Ellingrod, in discussing the implications of switching to and among generics, notes that “pharmaceutical manufacturers developing a generic drug must create a product that will deliver the same amount of medication at the same rate and in the same form (ie, tablet, capsule, suspension, etc.) as the brand-name product.” While the FDA requires that bioequivalence studies be conducted, they “usually include fewer than 40 healthy individuals.” A new generic formulation does not have to be tested against other generic formulations, rather, only against the brand-name drug. Therefore, two generic formulations may differ substantially in terms of their pharmacokinetics. Generic drugs are also not required to contain identical inactive ingredients, possibly leading to unwanted clinical effects if therapy is switched from the branded product to the generic version, or even to an alternative generic formulation. Although FDA regulations assume that because two formulations are bioequivalent they also are similarly safe and effective, this is not always the case. There are more aspects to this problem than can be addressed in a brief editorial. The literature on the subject, which includes an abundance of case reports, is also too big to summarize. In the future, Primary Psychiatry will devote an entire issue to the actual and theoretical consequences of switching from brand to generic and generic to another generic drug.

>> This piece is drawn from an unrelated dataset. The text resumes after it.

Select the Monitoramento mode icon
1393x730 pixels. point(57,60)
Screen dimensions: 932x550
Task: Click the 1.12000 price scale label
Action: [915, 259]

I want to thank the guest editor for this issue, Leslie Zun, MD, for her update on behavioral emergencies. In addition to the theme-based articles, Donna Antonucci, MD, and colleagues present data on patient experience and satisfaction with lisdexamfetamine  dimesylate in adults with attention-deficit/hyperactivity disorder. Kim S. Griswold, MD, MPH, and colleagues discuss access to primary care and whether mental health peers are effective in  helping patients after a psychiatric emergency. Finally, there is a letter to the editor responding to a recent case report about a presumed pharmacokinetic interaction between modafinil and quetiapine that may have led to psychotic relapse.  PP

 

References

1. Margolese HC, Wolf Y, Desmarais JE, Beauclaira L. Loss of response after switching from brand name to generic formulations: three cases and a discussion of key clinical considerations when switching. Int Clin Psychopharmacol. 2010; 25(3):180-182.
2. Ellingrod VL. How differences among generics might affect your patient’s response. Current Psychiatry. 2010;9(5). Available at: www.currentpsychiatry.com/article_pages.asp?aid=8627&UID=. Accessed May 14, 2010.